BLANTYRE, 28 juil (IPS) – La colère gronde sans cesse entre le Malawi et la Zambie à travers des accusations réciproques d'empiètement de territoire et de braconnage le long de la frontière commune entre les deux pays à cause du manque de terre.
Au centre de la controverse, se trouvent des andains de terres arables fertiles le long des districts de Chama et Chipata sur la frontière orientale de la Zambie, et des districts du Kasungu et Mchinji produisant du tabac sur la frontière centrale du Malawi.
Du fait du manque de meilleures terres arables, les résidents des deux côtés, y compris certaines entreprises, empiètent sur le territoire pour planter du tabac et pour chasser des espèces menacées pour des parties lucratives.
Le mois dernier, la Zambie était la première à siffler lorsque l'administrateur de la région de Chama, Boniface Nkhata, a accusé la firme de tabac, la General Farming Limited, d'empiéter sur 131 hectares du territoire à Kalovya et d'abattre des arbres pour le traitement de la feuille de tabac.
Le tabac constitue la plus grande rentrée de devises étrangères du Malawi comptant pour près des deux-tiers de ses revenus d'exportation.
Contre-attaquant, le vice-ministre du Malawi des Parcs, de la Faune et du Tourisme, Fidson Chisesele, déclare que la faune dans le parc national de Kasungu, la plus grande enclave du pays pour le grand jeu à cinq – lion, éléphant, buffle, hippopotame et zèbre – se vide à cause du braconnage des Zambiens.
"La variété de la faune dans le parc national de Kasungu s'est détériorée à cause du braconnage de nos voisins avec la complicité des Malawites. La situation prive le Malawi d'opportunités de croissance économique, d'emploi et de tourisme potentiel", a indiqué Chisesele il y a plus d'une semaine.
Silus Galule, un membre du parlement pour cette région, dit que les Zambiens ont vandalisé la clôture électrique et braconnent les éléphants pour leur ivoire.
Il affirme que le commerce informel d'ivoire trans-frontalier entre le Malawi et la Zambie est en augmentation, en plus du regain du braconnage et de l'empiètement du territoire le long de la ligne de frontière des deux voisins.
Les activistes de la faune disent qu'ils sont préoccupés par le fait que les réserves d'éléphants – au nombre d'environ 2000 – risquent de baisser encore à cause du braconnage.
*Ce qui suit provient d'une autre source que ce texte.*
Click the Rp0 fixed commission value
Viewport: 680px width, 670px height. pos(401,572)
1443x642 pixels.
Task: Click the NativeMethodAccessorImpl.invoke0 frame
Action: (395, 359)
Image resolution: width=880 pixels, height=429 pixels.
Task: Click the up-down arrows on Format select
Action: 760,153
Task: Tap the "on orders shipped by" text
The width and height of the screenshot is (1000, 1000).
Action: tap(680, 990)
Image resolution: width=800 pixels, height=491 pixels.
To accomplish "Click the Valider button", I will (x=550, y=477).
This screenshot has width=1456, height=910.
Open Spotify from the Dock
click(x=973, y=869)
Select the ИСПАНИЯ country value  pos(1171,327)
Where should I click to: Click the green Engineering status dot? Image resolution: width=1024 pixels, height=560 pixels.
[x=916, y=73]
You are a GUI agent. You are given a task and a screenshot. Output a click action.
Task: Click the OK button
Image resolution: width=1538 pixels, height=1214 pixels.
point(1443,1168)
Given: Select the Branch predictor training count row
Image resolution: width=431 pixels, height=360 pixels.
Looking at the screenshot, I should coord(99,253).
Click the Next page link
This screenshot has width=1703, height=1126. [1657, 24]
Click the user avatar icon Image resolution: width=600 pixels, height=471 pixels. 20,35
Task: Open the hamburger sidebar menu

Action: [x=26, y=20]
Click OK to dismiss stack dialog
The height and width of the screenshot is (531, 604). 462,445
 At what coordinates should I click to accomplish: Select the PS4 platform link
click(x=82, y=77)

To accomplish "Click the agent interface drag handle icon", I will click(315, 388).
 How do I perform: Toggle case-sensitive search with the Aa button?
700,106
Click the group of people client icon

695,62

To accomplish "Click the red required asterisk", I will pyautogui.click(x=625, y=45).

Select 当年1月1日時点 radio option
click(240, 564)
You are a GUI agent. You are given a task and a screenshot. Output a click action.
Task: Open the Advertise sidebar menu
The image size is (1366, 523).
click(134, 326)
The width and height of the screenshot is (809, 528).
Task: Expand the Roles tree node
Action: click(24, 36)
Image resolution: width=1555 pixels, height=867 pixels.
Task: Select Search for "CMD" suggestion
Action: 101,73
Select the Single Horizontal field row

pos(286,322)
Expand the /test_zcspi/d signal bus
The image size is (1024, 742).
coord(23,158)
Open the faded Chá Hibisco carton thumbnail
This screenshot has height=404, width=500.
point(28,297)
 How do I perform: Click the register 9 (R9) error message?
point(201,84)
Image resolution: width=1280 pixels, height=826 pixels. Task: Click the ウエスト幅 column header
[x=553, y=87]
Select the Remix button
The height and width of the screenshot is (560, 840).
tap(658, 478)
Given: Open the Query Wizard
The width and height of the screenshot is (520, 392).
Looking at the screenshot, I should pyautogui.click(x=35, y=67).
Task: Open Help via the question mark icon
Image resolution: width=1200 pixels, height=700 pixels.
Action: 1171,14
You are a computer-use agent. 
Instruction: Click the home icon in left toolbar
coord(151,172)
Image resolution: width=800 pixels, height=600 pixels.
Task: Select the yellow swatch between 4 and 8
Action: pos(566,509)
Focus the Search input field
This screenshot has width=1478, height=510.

Mike Bamford, de la Société de la faune du Malawi, dit que les rapports du commerce de l'ivoire impliquant le Malawi et la Zambie, qui circulent en Europe depuis la fin de l'année dernière, donnaient une mauvaise image des deux pays dans les cercles de conservation mondiale. Aussi bien le Malawi que la Zambie sont signataires de l'interdiction de 1989 du braconnage et du commerce aux termes de l'accord de la Convention sur le commerce international des espèces menacées (CITES).
"Les éléphants, à la fois de la Zambie et du Malawi, tombent sous le coup de l'Appendix 4, qui n'est pas autorisé pour le commerce selon l'accord de la CITES", a indiqué Bamford.
Plus d'un million de gens manquent de terre arable et six autres millions partagent moins d'un hectare à cinq, selon le sondage du questionnaire d'un Groupe d'indicateurs de bien-être au Malawi en 2002 publié par l'Office national des statistiques de ce pays dans la capitale, Lilongwe, il y a plus d'une semaine.
Le sondage informe que 46 pour cent des personnes sans terre vivent dans les centres urbains pendant que sept pour cent des ménages ayant moins d'un hectare sont dans les zones rurales.
"Comme le Malawi a une population majoritairement rurale, la possession d'une terre de culture par des ménages pourrait expliquer en partie pourquoi des ménages pauvres sans source de revenu fiable ou sans terre n'ont pas souvent la sécurité alimentaire", indique le rapport.
Les officiels de l'agriculture ont averti que les pénuries de terre pourraient empirer à cause du boom de la population suite aux mariages précoces et à l'urbanisation.
Le dernier recensement de la population, effectué en 1998, avait établi que la population du Malawi était de 10 millions d'habitants, mais des officiels prévoient qu'elle atteindrait 13 millions en 2008 au prochain recensement.
L'année dernière, le gouvernement a lancé une réforme agraire controversée qui vise à faire face au manque de terre, entre autres, par l'expropriation des étrangers de la terre et sa ré-affectation aux citoyens de bonne foi confrontés au manque de terre.
Pendant que les critiques de cette politique l'ont décrite comme raciste et un obstacle à l'investissement, le gouvernement a continué à distribuer de grandes portions de propriétés de thé à Thyolo et Mulanje aux fermiers paysans.